**Activity**
Would you retype exactly the lines below, starting with the one that has "You are a GUI" and going on through the one that has "Toggle Свернуть/развернуть форму поиска", with no pictures and nothing else?

(Data records)
■ ■ ■ ■

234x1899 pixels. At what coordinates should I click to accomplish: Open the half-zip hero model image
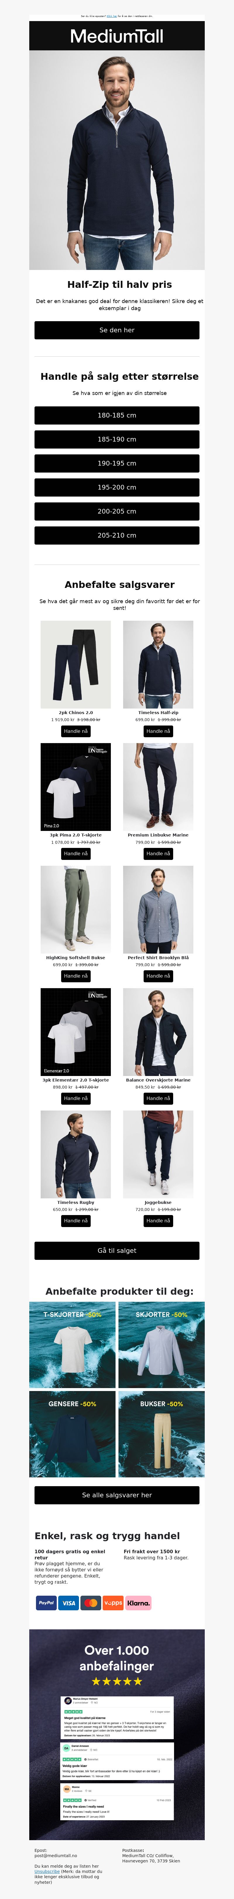117,160
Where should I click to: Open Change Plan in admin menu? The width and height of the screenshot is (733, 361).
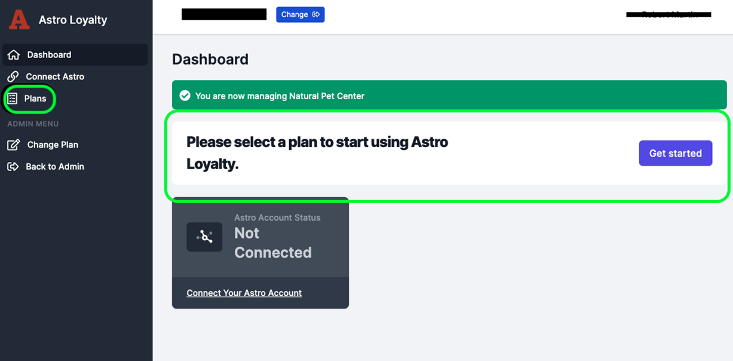(x=53, y=145)
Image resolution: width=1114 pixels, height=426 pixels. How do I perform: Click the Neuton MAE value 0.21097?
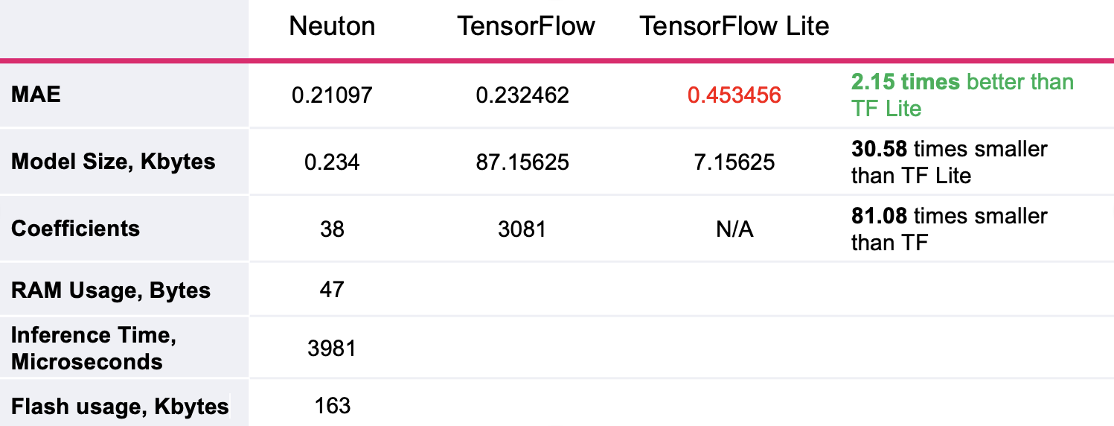[x=332, y=95]
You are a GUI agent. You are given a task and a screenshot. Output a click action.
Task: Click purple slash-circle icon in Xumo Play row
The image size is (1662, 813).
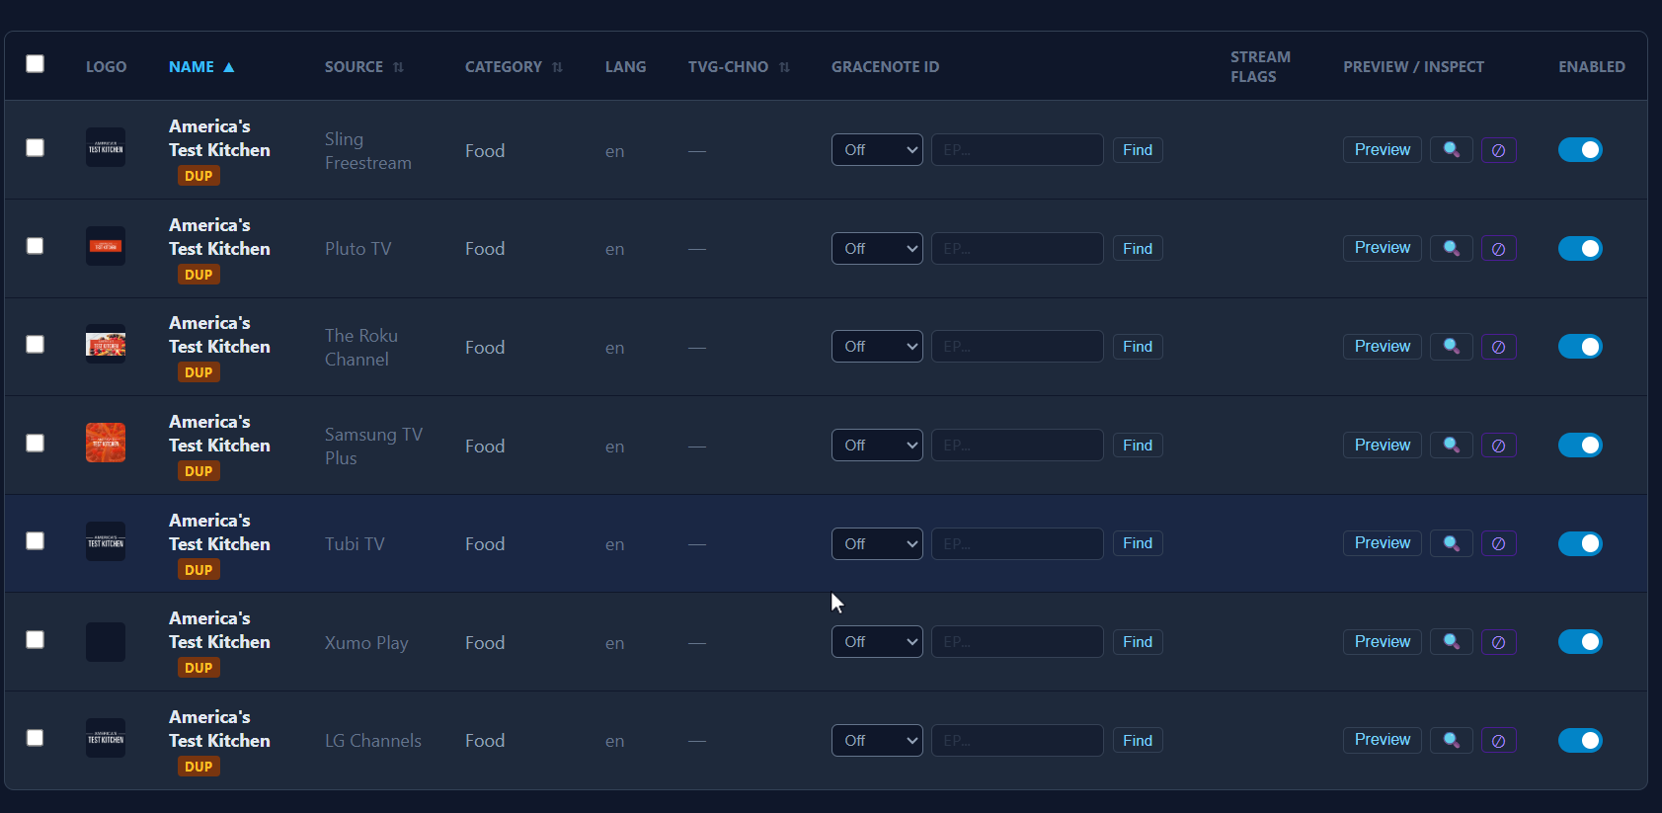(1498, 642)
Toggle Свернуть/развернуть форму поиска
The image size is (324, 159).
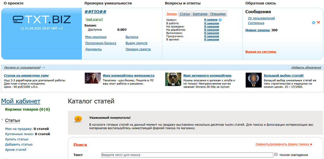click(x=284, y=144)
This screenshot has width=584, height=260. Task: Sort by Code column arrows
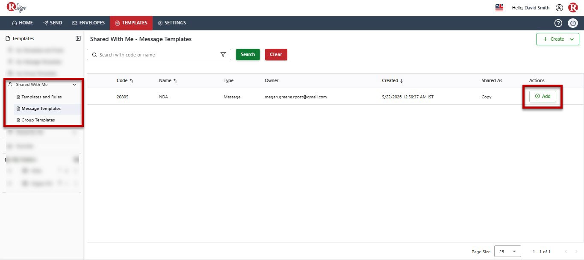tap(131, 80)
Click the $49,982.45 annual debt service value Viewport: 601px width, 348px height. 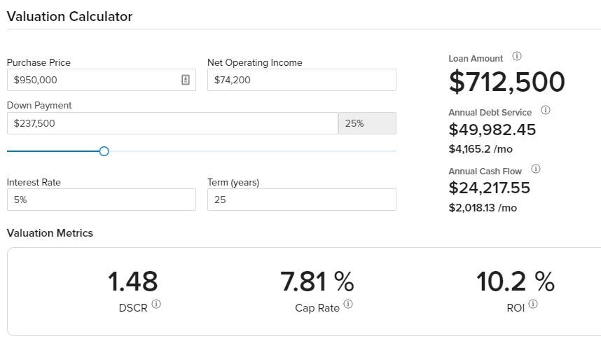click(492, 130)
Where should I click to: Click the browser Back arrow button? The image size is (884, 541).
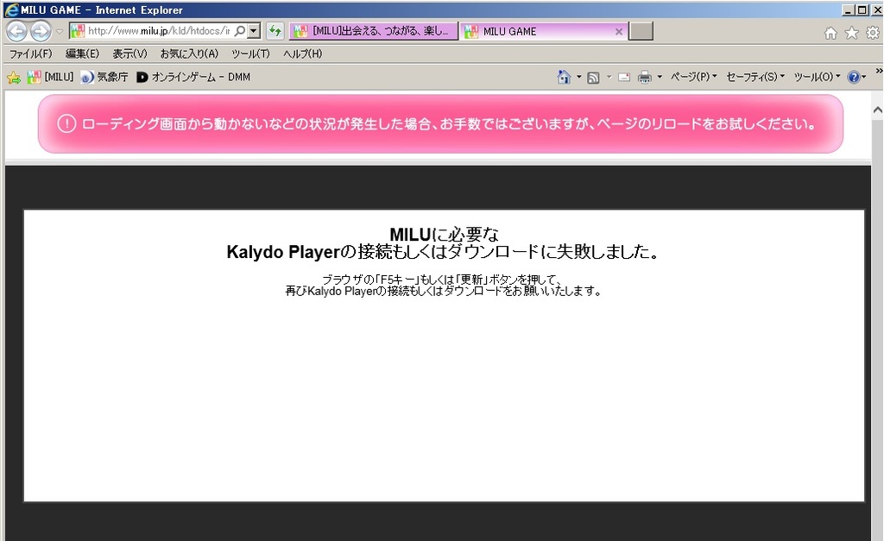[x=16, y=32]
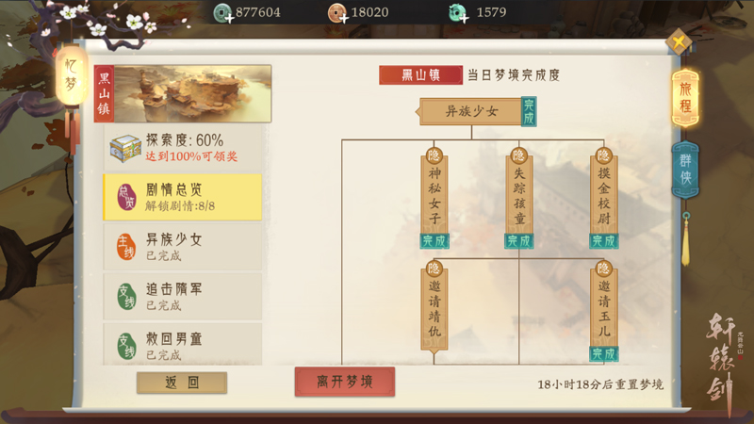Switch to the 群侠 tab
This screenshot has height=424, width=754.
click(x=685, y=171)

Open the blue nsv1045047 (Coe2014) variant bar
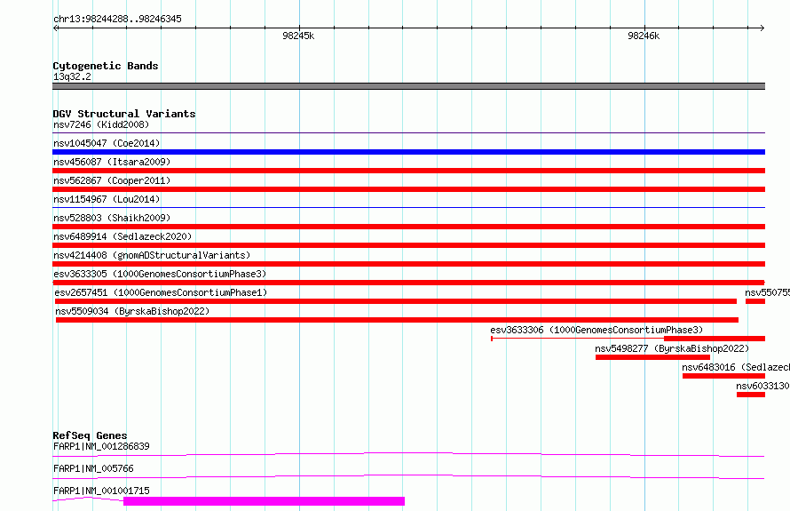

■ ■ ■ ■

**Expected output**
You are a GUI agent. You are given a task and a screenshot. Output a click action.
Task: Click purple slash-circle icon in Xumo Play row
The image size is (1662, 813).
(1498, 642)
Toggle Свернуть/развернуть форму поиска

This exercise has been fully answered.